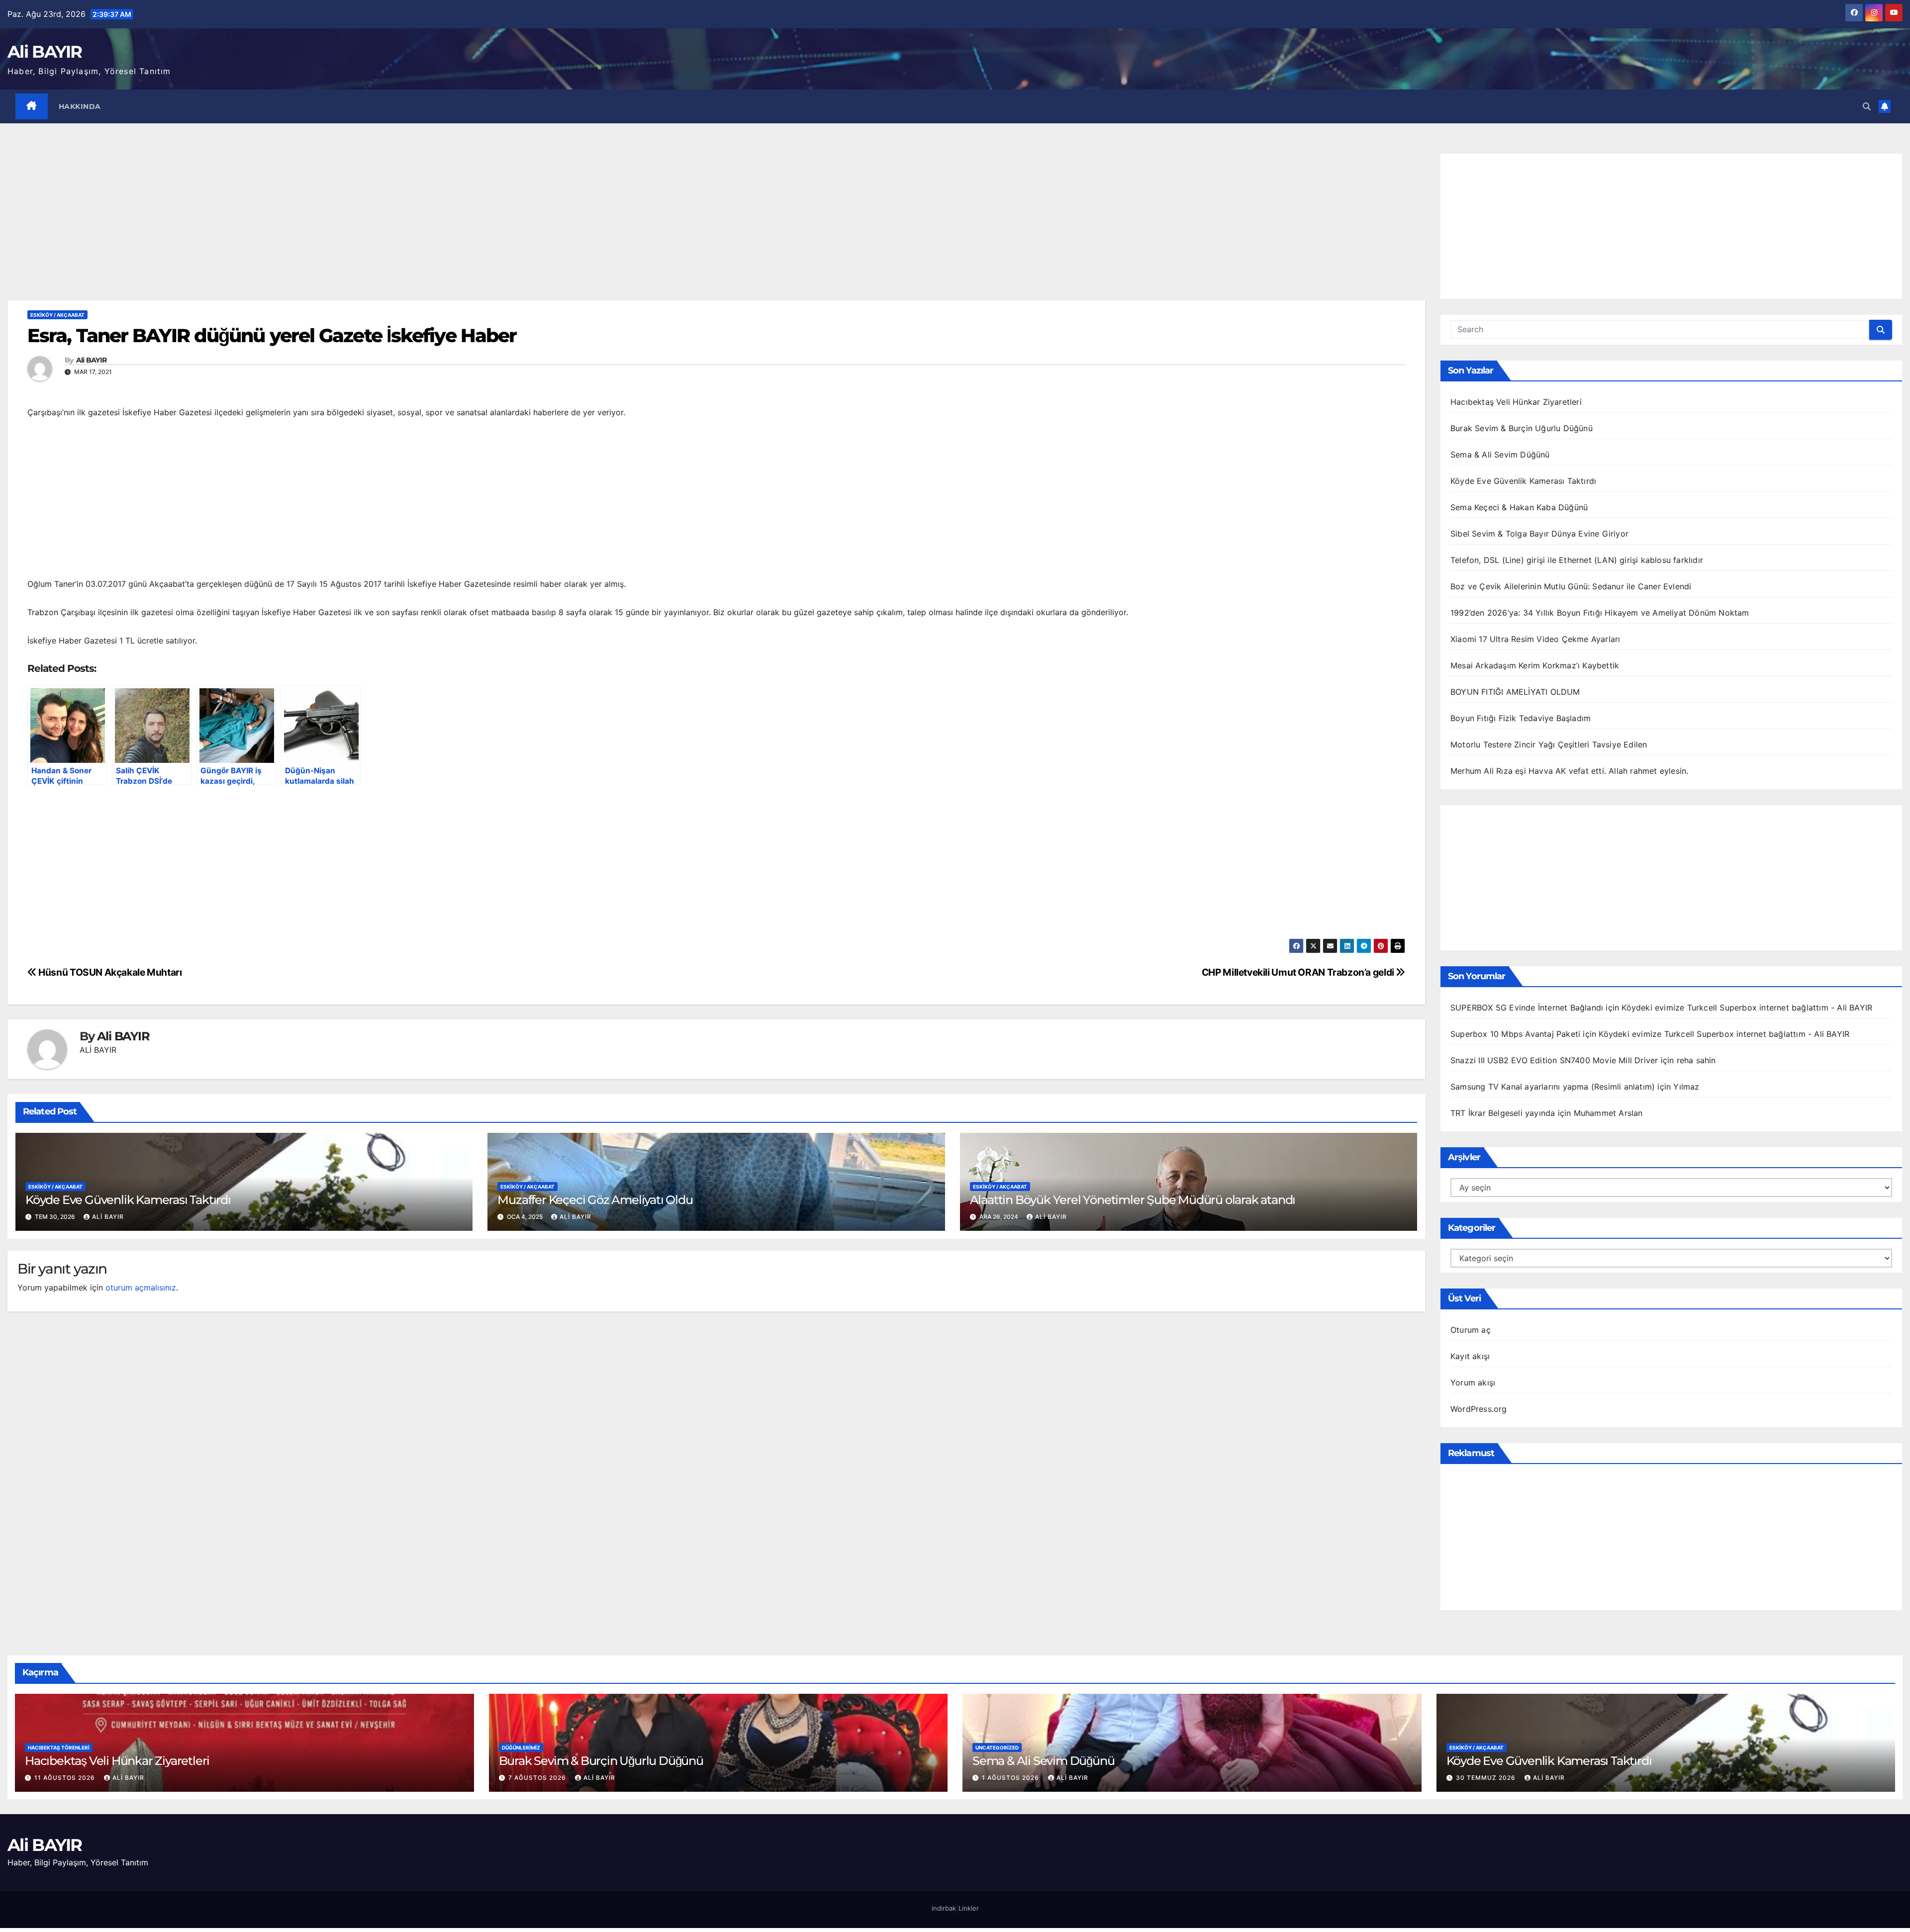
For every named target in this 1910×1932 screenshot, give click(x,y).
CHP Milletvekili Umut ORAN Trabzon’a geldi (1299, 972)
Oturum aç (1470, 1330)
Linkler (968, 1908)
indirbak (944, 1908)
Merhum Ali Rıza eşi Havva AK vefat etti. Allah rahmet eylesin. (1569, 771)
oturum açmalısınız (140, 1287)
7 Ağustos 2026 (538, 1777)
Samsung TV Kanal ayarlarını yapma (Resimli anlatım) (1552, 1087)
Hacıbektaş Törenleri (59, 1747)
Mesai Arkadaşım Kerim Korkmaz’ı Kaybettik (1534, 665)
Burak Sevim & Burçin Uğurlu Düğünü (1521, 428)
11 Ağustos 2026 (65, 1777)
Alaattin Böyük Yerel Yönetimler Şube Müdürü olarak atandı (1133, 1200)
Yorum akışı (1472, 1382)
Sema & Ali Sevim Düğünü (1500, 455)
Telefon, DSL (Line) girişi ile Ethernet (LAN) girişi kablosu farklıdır (1576, 560)
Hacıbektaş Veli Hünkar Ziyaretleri (1516, 402)
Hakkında (80, 106)
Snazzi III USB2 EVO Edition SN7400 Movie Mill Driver (1554, 1060)
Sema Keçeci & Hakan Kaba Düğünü (1519, 507)
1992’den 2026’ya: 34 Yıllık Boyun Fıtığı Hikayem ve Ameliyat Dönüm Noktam (1599, 613)
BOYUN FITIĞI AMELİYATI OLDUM (1515, 692)
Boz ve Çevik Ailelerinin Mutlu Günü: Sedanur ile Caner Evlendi (1570, 586)
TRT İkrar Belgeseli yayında (1502, 1113)
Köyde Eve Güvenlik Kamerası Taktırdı (128, 1200)
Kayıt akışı (1470, 1356)
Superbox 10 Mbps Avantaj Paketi (1515, 1034)
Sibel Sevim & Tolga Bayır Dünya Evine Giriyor (1539, 534)
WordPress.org (1478, 1409)
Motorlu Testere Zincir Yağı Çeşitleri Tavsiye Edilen (1548, 744)
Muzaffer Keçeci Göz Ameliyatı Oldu (594, 1200)
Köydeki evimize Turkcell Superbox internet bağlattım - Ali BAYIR (1747, 1007)
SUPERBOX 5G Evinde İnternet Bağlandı (1526, 1007)
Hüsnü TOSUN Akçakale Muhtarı (109, 972)
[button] (1867, 106)
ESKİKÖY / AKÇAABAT (57, 315)
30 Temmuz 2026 (1487, 1777)
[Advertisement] (716, 226)
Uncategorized (997, 1747)
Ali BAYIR (44, 51)
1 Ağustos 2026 (1011, 1777)
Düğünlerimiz (521, 1747)
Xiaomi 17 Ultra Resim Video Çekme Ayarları (1535, 639)
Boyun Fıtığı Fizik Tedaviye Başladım (1520, 718)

------------------------------------

## Goal of the exercise
Look above for the line containing "CHP Milletvekili Umut". Output from there through the line containing "Sibel Sevim &", exactly and inclusively.

## Answer to the problem
CHP Milletvekili Umut ORAN Trabzon’a geldi (1299, 972)
Oturum aç (1470, 1330)
Linkler (968, 1908)
indirbak (944, 1908)
Merhum Ali Rıza eşi Havva AK vefat etti. Allah rahmet eylesin. (1569, 771)
oturum açmalısınız (140, 1287)
7 Ağustos 2026 (538, 1777)
Samsung TV Kanal ayarlarını yapma (Resimli anlatım) (1552, 1087)
Hacıbektaş Törenleri (59, 1747)
Mesai Arkadaşım Kerim Korkmaz’ı Kaybettik (1534, 665)
Burak Sevim & Burçin Uğurlu Düğünü (1521, 428)
11 Ağustos 2026 (65, 1777)
Alaattin Böyük Yerel Yönetimler Şube Müdürü olarak atandı (1133, 1200)
Yorum akışı (1472, 1382)
Sema & Ali Sevim Düğünü (1500, 455)
Telefon, DSL (Line) girişi ile Ethernet (LAN) girişi kablosu farklıdır (1576, 560)
Hacıbektaş Veli Hünkar Ziyaretleri (1516, 402)
Hakkında (80, 106)
Snazzi III USB2 EVO Edition SN7400 Movie Mill Driver (1554, 1060)
Sema Keçeci & Hakan Kaba Düğünü (1519, 507)
1992’den 2026’ya: 34 Yıllık Boyun Fıtığı Hikayem ve Ameliyat Dönüm Noktam (1599, 613)
BOYUN FITIĞI AMELİYATI OLDUM (1515, 692)
Boz ve Çevik Ailelerinin Mutlu Günü: Sedanur ile Caner Evlendi (1570, 586)
TRT İkrar Belgeseli yayında (1502, 1113)
Köyde Eve Güvenlik Kamerası Taktırdı (128, 1200)
Kayıt akışı (1470, 1356)
Superbox 10 Mbps Avantaj Paketi (1515, 1034)
Sibel Sevim & Tolga Bayır Dünya Evine Giriyor (1539, 534)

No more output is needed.